Alexsander Lorran Figueiredo tinha 27 anos e foi encontrado pelos bombeiros sem vida no bairro Ribeirão Fresco

Divulgação

Um homem de 27 anos morreu ao levar um choque enquanto instalava uma bomba de água para garantir o abastecimento de três famílias no bairro Ribeirão Fresco, em Blumenau. O acidente aconteceu no fim da tarde desta quarta-feira (27) na comunidade conhecida como Morro da Garuva. Os bombeiros chegaram a ser mobilizados, mas Alexsander Lorran Figueiredo já estava sem vida.

A vítima morava no local há cerca de cinco meses com a esposa e dois filhos. Sem abastecimento por parte do Samae, os moradores da região captam água de uma nascente na parte baixa do morro. Nesta quarta, por volta das 17h, Alexsander e a esposa desceram na mata para instalar mais uma bomba, que ajudaria a levar a água até as casas na parte alta da comunidade.

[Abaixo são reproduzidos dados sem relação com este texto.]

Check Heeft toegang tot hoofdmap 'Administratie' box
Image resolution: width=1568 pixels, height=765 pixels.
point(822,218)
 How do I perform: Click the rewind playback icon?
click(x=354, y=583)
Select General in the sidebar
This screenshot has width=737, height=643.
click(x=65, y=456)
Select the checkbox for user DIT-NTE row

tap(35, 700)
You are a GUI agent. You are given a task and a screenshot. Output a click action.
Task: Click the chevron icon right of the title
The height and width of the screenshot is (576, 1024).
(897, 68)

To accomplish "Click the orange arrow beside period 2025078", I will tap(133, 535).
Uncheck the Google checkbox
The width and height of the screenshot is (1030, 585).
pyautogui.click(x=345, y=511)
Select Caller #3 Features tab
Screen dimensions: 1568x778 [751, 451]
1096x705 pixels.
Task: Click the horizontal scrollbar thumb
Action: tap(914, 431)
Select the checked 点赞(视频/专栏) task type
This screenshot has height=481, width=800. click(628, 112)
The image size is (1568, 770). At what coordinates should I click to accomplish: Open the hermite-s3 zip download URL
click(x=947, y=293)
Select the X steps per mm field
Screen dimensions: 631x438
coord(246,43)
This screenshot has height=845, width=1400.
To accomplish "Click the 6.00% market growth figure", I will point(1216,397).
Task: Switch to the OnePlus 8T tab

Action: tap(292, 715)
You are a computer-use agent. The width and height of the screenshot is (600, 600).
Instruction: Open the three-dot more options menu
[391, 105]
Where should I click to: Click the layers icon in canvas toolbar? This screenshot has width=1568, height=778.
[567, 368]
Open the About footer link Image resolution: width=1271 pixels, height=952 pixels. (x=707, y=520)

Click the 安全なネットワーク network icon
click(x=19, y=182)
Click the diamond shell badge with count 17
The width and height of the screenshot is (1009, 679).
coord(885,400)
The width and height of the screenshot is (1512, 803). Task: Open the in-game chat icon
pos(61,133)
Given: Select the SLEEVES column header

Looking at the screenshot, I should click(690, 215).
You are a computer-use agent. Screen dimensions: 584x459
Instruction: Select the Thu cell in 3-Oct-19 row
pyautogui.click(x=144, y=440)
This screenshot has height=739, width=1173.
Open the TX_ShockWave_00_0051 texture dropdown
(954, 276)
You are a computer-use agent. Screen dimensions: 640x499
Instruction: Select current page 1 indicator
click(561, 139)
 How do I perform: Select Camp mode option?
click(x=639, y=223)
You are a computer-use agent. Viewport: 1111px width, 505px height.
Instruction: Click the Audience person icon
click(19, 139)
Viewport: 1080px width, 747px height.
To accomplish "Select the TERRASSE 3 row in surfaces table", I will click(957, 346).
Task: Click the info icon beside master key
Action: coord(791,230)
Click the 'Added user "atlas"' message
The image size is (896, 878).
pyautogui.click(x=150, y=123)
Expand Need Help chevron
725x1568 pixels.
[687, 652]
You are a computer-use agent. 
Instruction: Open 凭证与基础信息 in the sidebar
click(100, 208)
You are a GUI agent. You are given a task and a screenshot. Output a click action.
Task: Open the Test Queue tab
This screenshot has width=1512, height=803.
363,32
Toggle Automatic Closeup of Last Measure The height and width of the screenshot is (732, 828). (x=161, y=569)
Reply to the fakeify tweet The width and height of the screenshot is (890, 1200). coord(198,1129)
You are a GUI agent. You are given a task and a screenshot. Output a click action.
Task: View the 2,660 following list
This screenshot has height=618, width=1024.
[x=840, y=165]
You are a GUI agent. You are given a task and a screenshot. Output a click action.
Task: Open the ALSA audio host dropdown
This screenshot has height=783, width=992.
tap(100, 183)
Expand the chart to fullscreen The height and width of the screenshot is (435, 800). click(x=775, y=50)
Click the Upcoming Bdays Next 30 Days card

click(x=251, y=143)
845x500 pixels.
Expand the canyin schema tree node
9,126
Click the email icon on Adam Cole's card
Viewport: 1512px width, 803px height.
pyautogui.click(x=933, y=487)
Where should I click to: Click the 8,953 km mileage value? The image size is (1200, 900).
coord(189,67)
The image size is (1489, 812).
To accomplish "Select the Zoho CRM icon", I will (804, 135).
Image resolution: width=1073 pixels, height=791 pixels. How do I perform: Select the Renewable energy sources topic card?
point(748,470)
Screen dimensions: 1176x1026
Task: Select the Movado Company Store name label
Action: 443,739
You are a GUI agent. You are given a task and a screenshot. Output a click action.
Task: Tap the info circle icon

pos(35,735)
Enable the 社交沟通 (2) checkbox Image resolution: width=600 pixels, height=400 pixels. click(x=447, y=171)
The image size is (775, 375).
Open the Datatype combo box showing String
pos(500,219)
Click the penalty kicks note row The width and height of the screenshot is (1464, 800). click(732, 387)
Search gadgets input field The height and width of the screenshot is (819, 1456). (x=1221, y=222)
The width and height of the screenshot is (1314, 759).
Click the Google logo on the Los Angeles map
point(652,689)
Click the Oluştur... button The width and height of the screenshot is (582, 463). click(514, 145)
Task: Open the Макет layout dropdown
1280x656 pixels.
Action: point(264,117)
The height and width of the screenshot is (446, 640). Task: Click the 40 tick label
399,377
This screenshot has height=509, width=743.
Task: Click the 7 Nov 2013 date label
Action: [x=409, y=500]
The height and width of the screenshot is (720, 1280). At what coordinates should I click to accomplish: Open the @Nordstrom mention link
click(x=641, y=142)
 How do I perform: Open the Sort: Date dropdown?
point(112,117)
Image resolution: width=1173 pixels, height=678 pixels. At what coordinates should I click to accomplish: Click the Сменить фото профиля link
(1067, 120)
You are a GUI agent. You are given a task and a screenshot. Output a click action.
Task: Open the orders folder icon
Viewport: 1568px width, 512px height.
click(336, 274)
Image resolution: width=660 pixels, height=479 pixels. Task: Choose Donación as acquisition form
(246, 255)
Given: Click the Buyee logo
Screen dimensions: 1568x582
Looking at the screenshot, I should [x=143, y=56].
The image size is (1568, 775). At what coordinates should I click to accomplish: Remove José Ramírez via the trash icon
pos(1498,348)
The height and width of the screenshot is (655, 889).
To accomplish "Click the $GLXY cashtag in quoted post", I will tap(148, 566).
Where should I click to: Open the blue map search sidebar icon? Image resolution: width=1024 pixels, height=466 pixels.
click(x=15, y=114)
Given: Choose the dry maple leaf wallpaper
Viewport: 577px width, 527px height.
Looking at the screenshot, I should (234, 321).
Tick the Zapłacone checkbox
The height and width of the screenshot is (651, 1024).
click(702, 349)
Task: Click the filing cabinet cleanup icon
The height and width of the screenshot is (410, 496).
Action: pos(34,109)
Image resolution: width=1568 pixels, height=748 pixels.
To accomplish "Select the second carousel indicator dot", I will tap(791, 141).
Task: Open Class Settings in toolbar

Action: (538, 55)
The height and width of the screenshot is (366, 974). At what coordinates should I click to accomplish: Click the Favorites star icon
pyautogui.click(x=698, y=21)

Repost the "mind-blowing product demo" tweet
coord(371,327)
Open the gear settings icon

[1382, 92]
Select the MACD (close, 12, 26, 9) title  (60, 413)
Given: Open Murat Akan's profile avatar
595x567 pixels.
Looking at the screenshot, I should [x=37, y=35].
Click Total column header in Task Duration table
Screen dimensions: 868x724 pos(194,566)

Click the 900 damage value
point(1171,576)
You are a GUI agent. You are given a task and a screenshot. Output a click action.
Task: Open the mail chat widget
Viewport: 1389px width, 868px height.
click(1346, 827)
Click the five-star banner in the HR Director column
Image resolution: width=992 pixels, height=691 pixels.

O rapaz teria encostado em um fio energizado e acabou levando o choque. A mulher tentou salvá-lo e também levou uma descarga elétrica, mas sobreviveu e passa bem. Os bombeiros estiveram no local e fizeram a retirada do corpo. Por ser um local íngreme, em meio à mata, o trabalho durou algumas horas. Foi preciso colocá-lo em cama rígida e puxar com corda até a estrada.

Bastante abalado pela perda do vizinho, José Olavo da Conceição conta que chegou a correr para socorrer Alexsander, mas não havia nada a ser feito. A bomba que a vítima iria instalar ajudaria a chegar água na casa dele também. Na manhã desta quinta, ainda consternado, planejava trocar a bomba. Ao Santa, mostrou o lugar onde era para a água jorrar e relata não ter esperança de ver a água chega por uma rede pública.

Problema sem solução?

O Samae de Blumenau informou que conforme o Decreto 10.809-2015, no artigo 77, não faz ligação de água em áreas não regularizadas pela prefeitura, como é caso de onde ocorreu o acidente com Alexsander. Frisou também que tem uma proibição vinda do Ministério Público para não executar essas ligações.

Uma solução para o problema seria a regulação fundiária da região, uma vez que o Morro da Garuva está na lista das Zonas Especiais de Interesse Social (Zeis), conforme o Decreto 8589/2007. O documento de 14 anos atrás previa o prazo de 120 dias para apresentação dos Planos Urbanísticos Específicos, mas ainda não teve solução.

A Secretaria de Desenvolvimento Social, responsável pela regularização fundiária, informou que “o Morro da Garuva está nas próximas prioridades, no momento está sendo feito levantamento de documentação para poder seguir para as outras etapas”.